Task item: Where an entry contains an image, leave the image out; restate everything else exactly.

Material for the task:
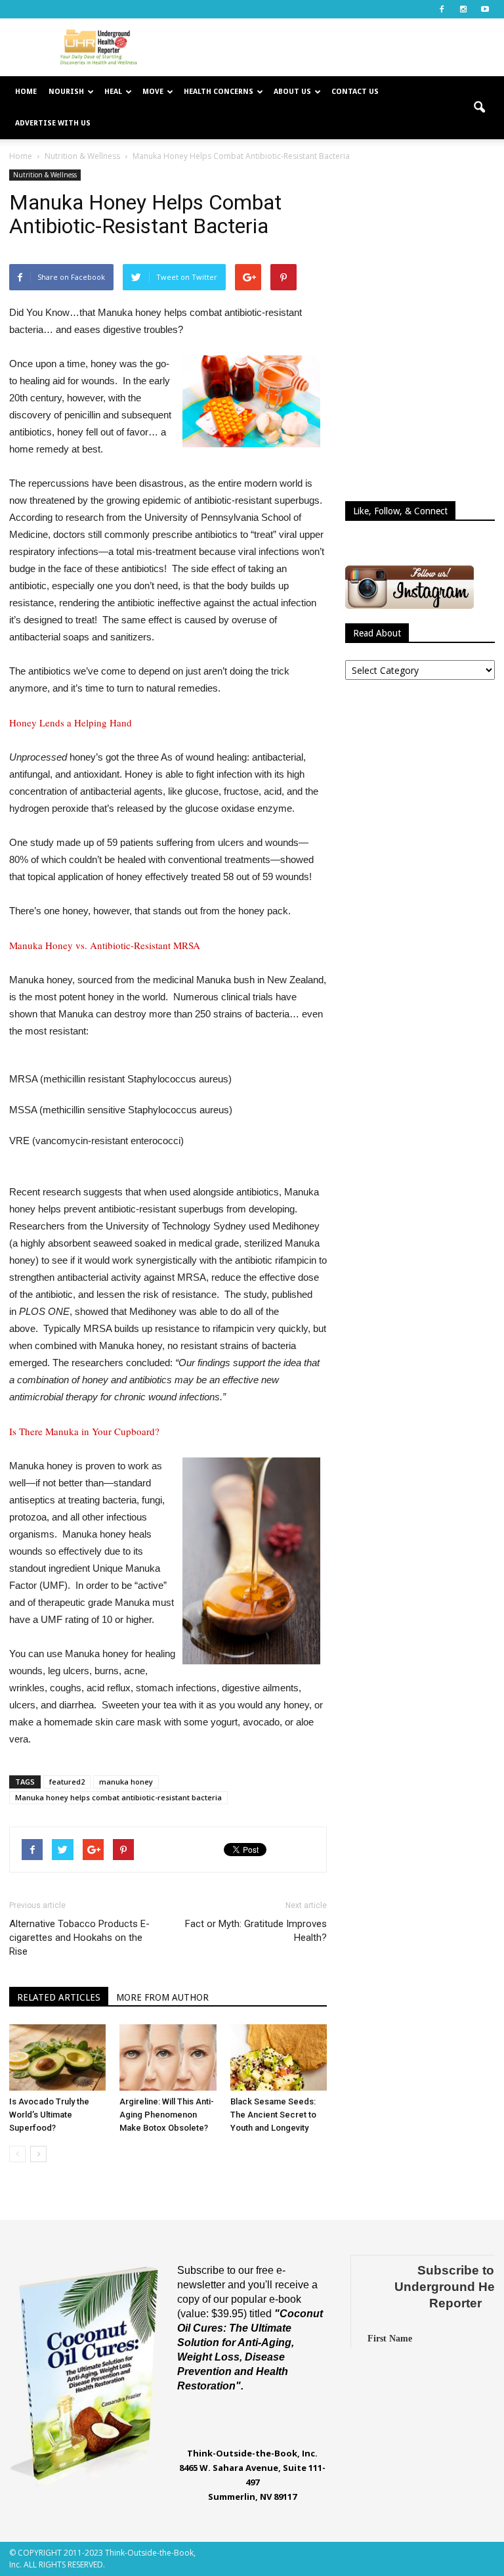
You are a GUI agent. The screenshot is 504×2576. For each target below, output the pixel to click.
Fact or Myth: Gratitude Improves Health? (256, 1930)
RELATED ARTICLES (58, 1997)
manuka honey (126, 1782)
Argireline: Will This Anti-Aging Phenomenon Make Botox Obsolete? (166, 2115)
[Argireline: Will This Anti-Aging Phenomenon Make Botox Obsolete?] (167, 2057)
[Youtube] (485, 9)
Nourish (66, 91)
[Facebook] (442, 9)
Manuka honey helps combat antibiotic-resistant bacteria (118, 1797)
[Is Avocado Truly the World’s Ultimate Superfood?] (57, 2057)
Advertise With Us (53, 123)
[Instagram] (463, 9)
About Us (292, 91)
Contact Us (355, 91)
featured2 (67, 1782)
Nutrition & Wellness (45, 174)
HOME (26, 91)
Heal (113, 91)
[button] (479, 107)
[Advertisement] (340, 47)
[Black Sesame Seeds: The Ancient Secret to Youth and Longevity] (278, 2057)
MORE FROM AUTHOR (162, 1997)
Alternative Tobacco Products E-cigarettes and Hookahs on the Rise (79, 1937)
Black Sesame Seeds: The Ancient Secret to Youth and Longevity (273, 2115)
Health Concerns (218, 91)
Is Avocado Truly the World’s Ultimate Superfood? (49, 2115)
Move (152, 91)
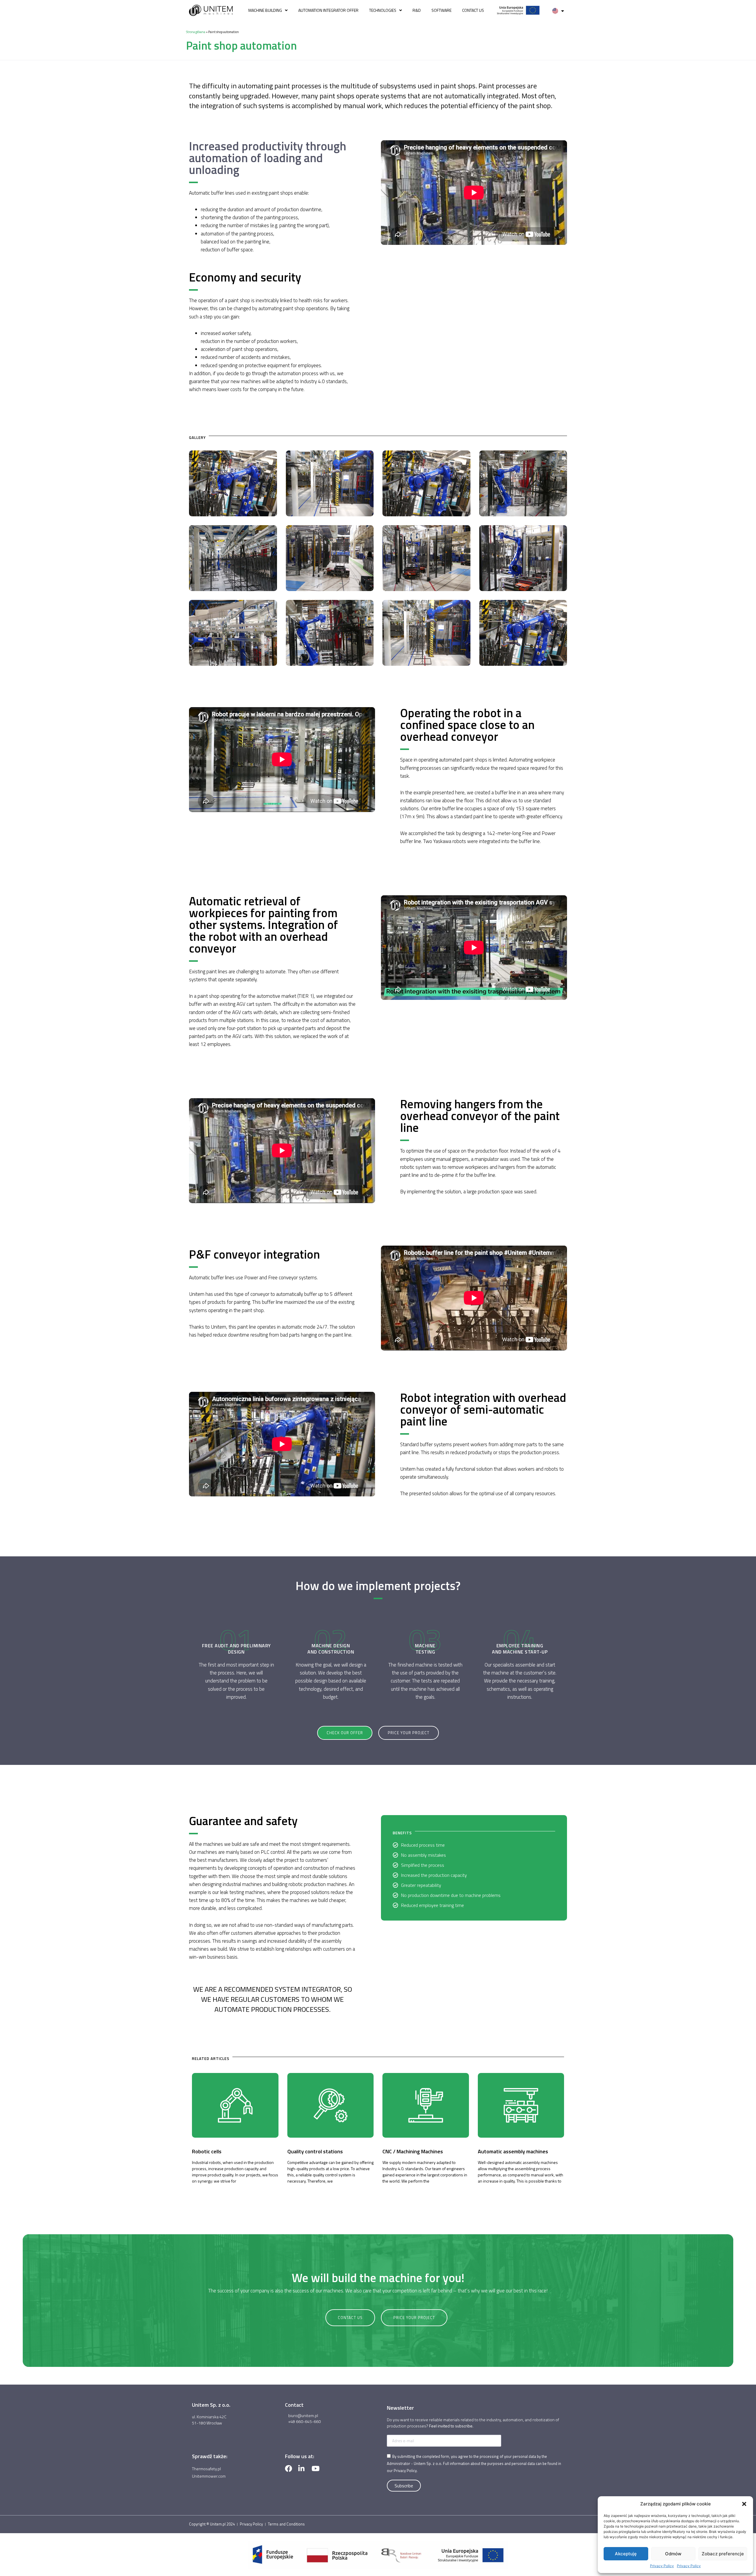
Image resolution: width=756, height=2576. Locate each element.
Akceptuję (626, 2554)
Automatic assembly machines (513, 2151)
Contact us (473, 10)
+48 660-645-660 (304, 2421)
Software (441, 10)
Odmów (673, 2554)
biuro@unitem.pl (303, 2415)
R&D (417, 10)
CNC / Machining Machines (412, 2151)
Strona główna (195, 32)
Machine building (265, 10)
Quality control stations (315, 2151)
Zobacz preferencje (723, 2554)
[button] (744, 2504)
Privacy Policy (662, 2566)
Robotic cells (206, 2151)
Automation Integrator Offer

Solution:
You are a GUI agent. The screenshot is 504×2576. For each target below, output the pixel to click.
Fact or Myth: Gratitude Improves Health? (256, 1930)
RELATED ARTICLES (58, 1997)
manuka honey (126, 1782)
Argireline: Will This Anti-Aging Phenomenon Make Botox Obsolete? (166, 2115)
[Argireline: Will This Anti-Aging Phenomenon Make Botox Obsolete?] (167, 2057)
[Youtube] (485, 9)
Nourish (66, 91)
[Facebook] (442, 9)
Manuka honey helps combat antibiotic-resistant bacteria (118, 1797)
[Is Avocado Truly the World’s Ultimate Superfood?] (57, 2057)
Advertise With Us (53, 123)
[Instagram] (463, 9)
About Us (292, 91)
Contact Us (355, 91)
featured2 (67, 1782)
Nutrition & Wellness (45, 174)
HOME (26, 91)
Heal (113, 91)
[button] (479, 107)
[Advertisement] (340, 47)
[Black Sesame Seeds: The Ancient Secret to Youth and Longevity] (278, 2057)
MORE FROM AUTHOR (162, 1997)
Alternative Tobacco Products E-cigarettes and Hookahs on the Rise (79, 1937)
Black Sesame Seeds: The Ancient Secret to Youth and Longevity (273, 2115)
Health Concerns (218, 91)
Is Avocado Truly the World’s Ultimate Superfood? (49, 2115)
Move (152, 91)
Image resolution: width=756, height=2576. Locate each element.
Akceptuję (626, 2554)
Automatic assembly machines (513, 2151)
Contact us (473, 10)
+48 660-645-660 (304, 2421)
Software (441, 10)
Odmów (673, 2554)
biuro@unitem.pl (303, 2415)
R&D (417, 10)
CNC / Machining Machines (412, 2151)
Strona główna (195, 32)
Machine building (265, 10)
Quality control stations (315, 2151)
Zobacz preferencje (723, 2554)
[button] (744, 2504)
Privacy Policy (662, 2566)
Robotic cells (206, 2151)
Automation Integrator Offer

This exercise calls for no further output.